そしてワーグナー自身も下がりながら、樹海の方へ消えたマチスに向けて小さく呟いた。
「……マチス。なんで、お前が……」
ワーグナーは疑問の言葉を口にしながらも、その問いを返してくれる者も居らず団員達を連れて中央の広場へ戻っていく。
そして勇士達は包囲した態勢を維持させながら黒獣傭兵団を広場まで追い遣らせたパールは、クラウスの小屋の前に立ち槍を構えながら警戒を解かなかった。
そうした状況の中で逃げたマチスは、村に立てられた柵を跳躍で越えて暗い樹海の中へ逃げ込む。
高い樹木の葉に覆われ明るさの無い樹海の暗さを意に介さず、自然の障害物を易々と跳び避けながら走っていた。
しかしマチスは、その背後に悪寒を感じる。
それは緑色の光を纏った人物が森の中を凄まじい速度で駆け抜け、マチスのすぐ後ろに追い付いていたからだった。
「――……逃がさぬよ」
「チィッ!!」
逃走に全力を注ぐマチスに、ログウェルはまるで樹海を駆け抜ける突風を思わせる速度と動きで追い付く。

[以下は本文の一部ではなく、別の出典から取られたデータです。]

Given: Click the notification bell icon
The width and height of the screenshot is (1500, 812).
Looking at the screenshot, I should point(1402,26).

そして横並びになった瞬間に身を翻しながら右手に持つ長剣を薙ぎ突き、マチスの進みを止めた。
「ッ!!」
「ほいっと!!」
剣の軌道で足を止められたマチスは急停止し、それに合わせてログウェルも止まり剣を跳ね上げながら襲い掛かる。
それをマチスは避けられずに左腕を深々と斬られ、更に左脚の腿部分を斬り裂かれた。
機動力である足の左腿を斬られ、更に斬られた左腕からも夥しい青い血液を流しながらマチスは後退る。

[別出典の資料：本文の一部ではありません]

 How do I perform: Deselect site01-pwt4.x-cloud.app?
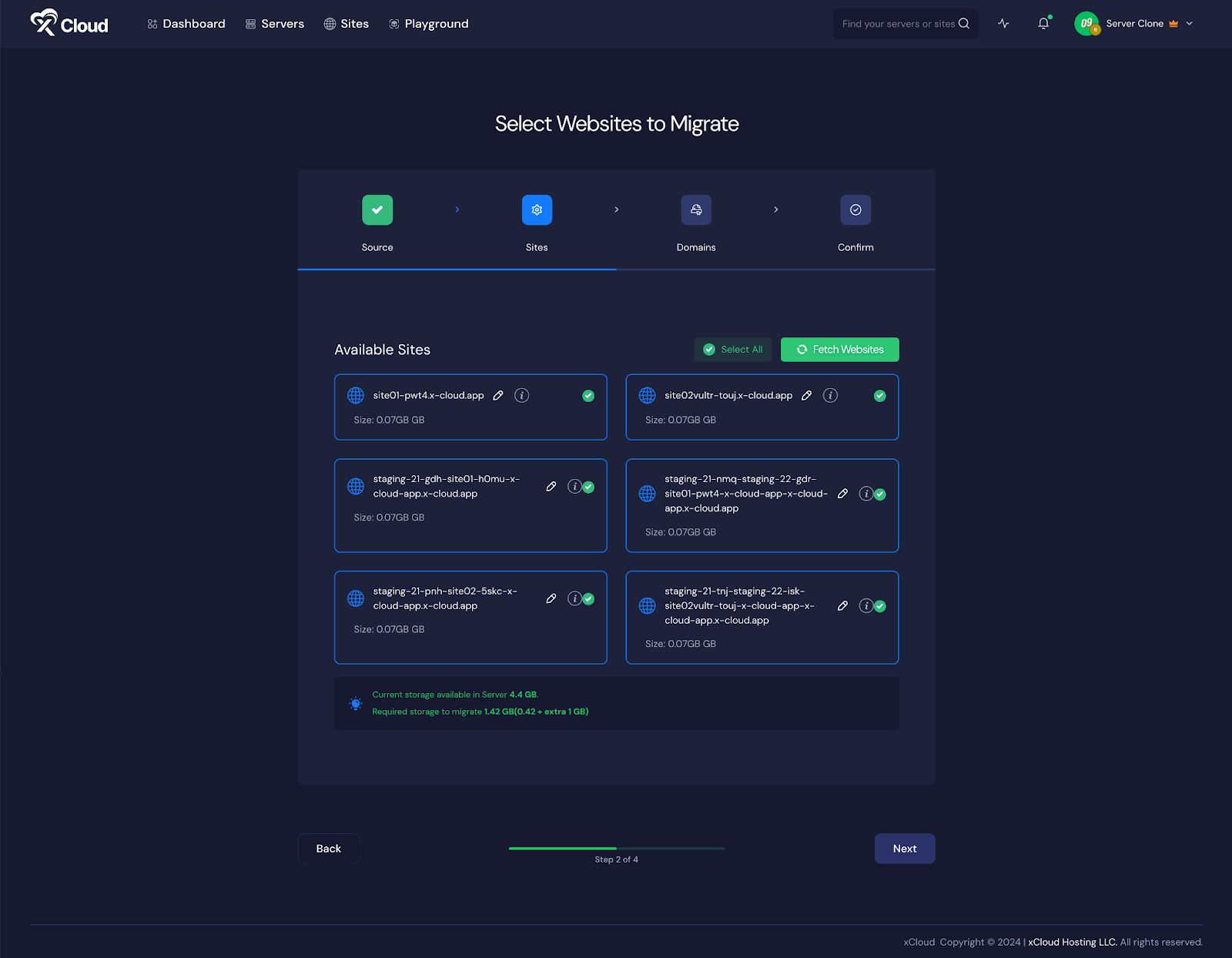click(588, 395)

それを追い詰めながら長剣の切っ先を向けたログウェルは、マチスを問い質した。
「――……不思議に思っておったんじゃよ。どうして人間の傭兵団に、魔人が混ざっておるのかと」
「……初めから、気付いてたのか……ッ」
「そうじゃよ。……その擬態の上手さ、『子』の者かね?」
「!」
「フォウル国の十二支で、『子』は外の情報を伝える役割があると聞く。……お前さんがベルグリンド王国に、そして黒獣傭兵団に入り込んでいた理由は、何かね?」
「……」
「フォウル国が関わっておるのなら、幾らかは予測できるが。――……やはり、傭兵エリクに関わることかね?」
「……ッ」
「解せぬのは、クラウス様を殺めようとしたことだけ。……お主はフォウル国の干支衆、『子』の十二支士《じゅうにしし》なのは間違い無かろう。しかし、どうやら鬼姫以外に命じる者が居るようじゃな?」
ログウェルは自身の推察を述べながら構えながら、両足を擦らせて前進する。
それによって迫る剣の先を避けるように右足で身体を引かせるマチスだったが、後ろには巨大な樹木が生え立ち、それ以上の後退を許さなかった。
「……ッ」
「どうするね? 素直に喋ってくれれば、悪いようにはせぬよ」
「……一つだけ、弁明はしとこうか」
「む?」
「黒獣傭兵団は、あいつ等は俺の事を何も知らなかったさ。……アイツ等は、俺の隠れ蓑として利用してただけに過ぎない」
「ほほぉ。……して、あの傭兵団を隠れ蓑に、王国で何をしていたのかね? ……お主の雇い主は、王国の者なのかね?」
「……それは――……フッ」
「!」
追い詰められた状況の中で、何かを喋ろうとしたマチスの口が微笑みに変わる。
それを見たログウェルは僅かに怪訝さを宿らせた瞬間、突如として真横に現れた気配を感じ取った。
そちらから何かが放たれ、ログウェルに襲い掛かる。
その数と速度は尋常ではなく、ログウェルは飛び退きながら距離を確保し右手に持った長剣でそれ等を切り払った。
「……これは、札……?」
迫り襲ったその正体が薄い紙の札である事を気付いたログウェルは、僅かに驚いた表情を示す。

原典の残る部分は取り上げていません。